PPRuNe Forums - View Single Post - The Rotary Nostalgia Thread
View Single Post
Old 23rd Feb 2013, 08:49
  #1855 (permalink)  
Savoia
 
Join Date: Jun 2010
Location: Milano, Italia
Posts: 2,423
Likes: 0
Received 1 Like on 1 Post
More Summertime ..

Another Rayner Ranger was the Bell 206 G-BCCZ which joined the 'Reindeer's' fleet in April 1974.

This snippet from Flight International announced that in August 1974 the aircraft was to be engaged in an emergency services trial support operation:


Flight International 8th August 1974

For those who find the print troublesome, the text reads:

Helicopter on London Standby

A Bell JetRanger of Somerton Rayner Helicopters is to be kept at readiness to fly on behalf of the police, fire services and hospitals in the London area during the next three months. The aricraft will land on a barge moored by Kings Reach (immediately in front of the Flight offices) from where it can be positioned quickly to the scene of an emergency. Within two hours of arriving on site on July 31 it has been called upon to carry a seriously ill child to the Great Ormond Street hospital.

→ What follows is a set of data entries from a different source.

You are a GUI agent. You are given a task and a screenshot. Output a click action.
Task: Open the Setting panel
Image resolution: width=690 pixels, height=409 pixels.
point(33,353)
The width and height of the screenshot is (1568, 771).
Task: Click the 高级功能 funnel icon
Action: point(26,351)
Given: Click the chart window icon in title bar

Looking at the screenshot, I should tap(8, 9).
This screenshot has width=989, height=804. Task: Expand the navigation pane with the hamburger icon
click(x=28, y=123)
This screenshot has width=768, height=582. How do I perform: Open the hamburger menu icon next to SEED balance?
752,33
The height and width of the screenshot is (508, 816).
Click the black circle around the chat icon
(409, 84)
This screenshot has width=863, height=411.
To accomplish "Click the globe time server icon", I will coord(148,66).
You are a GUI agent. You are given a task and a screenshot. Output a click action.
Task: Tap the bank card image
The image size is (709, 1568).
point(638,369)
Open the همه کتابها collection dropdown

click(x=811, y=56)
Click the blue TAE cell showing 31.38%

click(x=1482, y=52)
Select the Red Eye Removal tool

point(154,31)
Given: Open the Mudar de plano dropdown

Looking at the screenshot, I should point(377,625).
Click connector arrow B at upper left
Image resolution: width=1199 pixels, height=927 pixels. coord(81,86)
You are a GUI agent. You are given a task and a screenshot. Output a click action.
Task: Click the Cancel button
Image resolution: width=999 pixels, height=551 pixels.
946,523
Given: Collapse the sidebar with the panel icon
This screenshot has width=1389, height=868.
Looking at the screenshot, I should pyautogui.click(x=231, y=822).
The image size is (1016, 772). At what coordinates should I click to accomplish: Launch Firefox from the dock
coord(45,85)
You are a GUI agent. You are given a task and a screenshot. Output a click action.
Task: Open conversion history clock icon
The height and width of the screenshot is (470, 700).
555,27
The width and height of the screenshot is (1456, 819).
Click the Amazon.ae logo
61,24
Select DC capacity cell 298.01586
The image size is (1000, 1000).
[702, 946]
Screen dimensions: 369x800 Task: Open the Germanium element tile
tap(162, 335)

The JetRanger has been modified to allow easy loading of two stretchers and will not make any commercial flights from the river pad. Dispensations are normally granted to allow single-engine helicopters to fly over central London in case of emergency when human life is at risk."
Sadly, a year later G-BCCZ ended-up in the drink as per the following additional Flight clipping:


Flight International 14th August 1975

The text reads:

Helicopter Ditching

A JetRanger 1, G-BCCZ, operated by Somerton-Rayner Helicopters ditched in the River Thames on August 5. The aircraft had just taken off from a barge when it appeared to suffer a loss of power as it lifted out of ground effect . The pilot and three passengers were not injured and were quickly rescued from the water by river police.

HOF Comments: This incident points up the inherent safety of riverside helicopter pads in that there was no damage to property. Also, the passengers were uninjured and had time to climb free of the aircraft while it floated; the result might have been different had the aircraft crashed on land. It is to be hoped that the positive lessons of this incident will be learned, bearing in mind the general resistance to helicopters which appears to underlie the thinking of the Greater London Council. Flight is in favour of more trial riverside helipads to allow the helicopter to play its proper role in the London transport plan.
Interestingly Flight records that .. "the passengers .. had time to climb free of the aircraft while it floated".


G-BCCZ being recovered from the Thames subsequent to its encounter with an episode of "losing power after lifting out of ground effect" in August in 1975 (Photo: Daily Mail archives)

Usually for a passenger to climb free of a 'floating' 206 .. the standby floats must be 'popped' but, in this case (at least to me) "CZ's" floats appear distinctly 'un-popped'!

I cannot find any evidence of an accident report for this incident .. anywhere!

The driver of 'Charlie Zulu' on the day of her swim was a John Thirst - does anyone have any recollections of this chap?